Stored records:
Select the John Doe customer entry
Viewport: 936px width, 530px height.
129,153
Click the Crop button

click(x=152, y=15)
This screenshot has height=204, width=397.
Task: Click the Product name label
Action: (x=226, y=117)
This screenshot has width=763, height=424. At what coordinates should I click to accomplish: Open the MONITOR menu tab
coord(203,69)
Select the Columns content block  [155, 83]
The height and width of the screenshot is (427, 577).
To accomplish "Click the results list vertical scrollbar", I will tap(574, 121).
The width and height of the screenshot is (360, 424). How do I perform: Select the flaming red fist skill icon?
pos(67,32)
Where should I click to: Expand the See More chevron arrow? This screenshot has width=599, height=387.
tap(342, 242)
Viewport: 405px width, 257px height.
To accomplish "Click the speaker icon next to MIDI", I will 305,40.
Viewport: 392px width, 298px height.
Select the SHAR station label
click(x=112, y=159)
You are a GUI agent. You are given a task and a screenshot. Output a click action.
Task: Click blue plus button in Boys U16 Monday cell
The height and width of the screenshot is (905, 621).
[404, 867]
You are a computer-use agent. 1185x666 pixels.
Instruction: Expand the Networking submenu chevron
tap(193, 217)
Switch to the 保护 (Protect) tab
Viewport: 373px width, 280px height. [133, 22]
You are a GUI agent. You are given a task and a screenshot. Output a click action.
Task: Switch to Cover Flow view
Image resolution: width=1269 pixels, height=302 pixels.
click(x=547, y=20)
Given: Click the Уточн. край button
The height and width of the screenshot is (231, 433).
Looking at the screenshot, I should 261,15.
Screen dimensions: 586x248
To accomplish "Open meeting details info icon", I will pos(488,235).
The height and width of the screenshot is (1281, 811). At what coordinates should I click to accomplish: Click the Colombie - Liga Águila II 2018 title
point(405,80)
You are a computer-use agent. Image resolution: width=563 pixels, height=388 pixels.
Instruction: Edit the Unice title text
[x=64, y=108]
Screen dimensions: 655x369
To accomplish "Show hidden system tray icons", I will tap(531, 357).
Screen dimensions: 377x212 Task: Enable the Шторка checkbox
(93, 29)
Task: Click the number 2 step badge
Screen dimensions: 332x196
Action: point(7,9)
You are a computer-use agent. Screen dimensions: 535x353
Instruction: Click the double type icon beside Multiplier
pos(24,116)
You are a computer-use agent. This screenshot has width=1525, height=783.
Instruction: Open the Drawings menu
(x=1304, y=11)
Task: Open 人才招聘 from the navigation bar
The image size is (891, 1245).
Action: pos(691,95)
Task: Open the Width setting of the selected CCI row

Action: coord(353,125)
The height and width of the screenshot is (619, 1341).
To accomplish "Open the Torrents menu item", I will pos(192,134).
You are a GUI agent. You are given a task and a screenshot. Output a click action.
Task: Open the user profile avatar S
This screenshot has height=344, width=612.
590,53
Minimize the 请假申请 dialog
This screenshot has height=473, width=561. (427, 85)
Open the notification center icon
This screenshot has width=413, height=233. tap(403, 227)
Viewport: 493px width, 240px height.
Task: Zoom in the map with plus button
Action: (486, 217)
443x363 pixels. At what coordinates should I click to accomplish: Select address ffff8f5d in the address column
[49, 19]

● ACTION ITEM: Find all lines holding the word "computer" in the records above and copy them.

● ANSWER TO THE PROBLEM:
You are a computer-use agent. 1185x666 pixels.
You are a computer-use agent. Image resolution: width=563 pixels, height=388 pixels.
You are a computer-use agent. Screen dimensions: 535x353
You are a computer-use agent. This screenshot has width=1525, height=783.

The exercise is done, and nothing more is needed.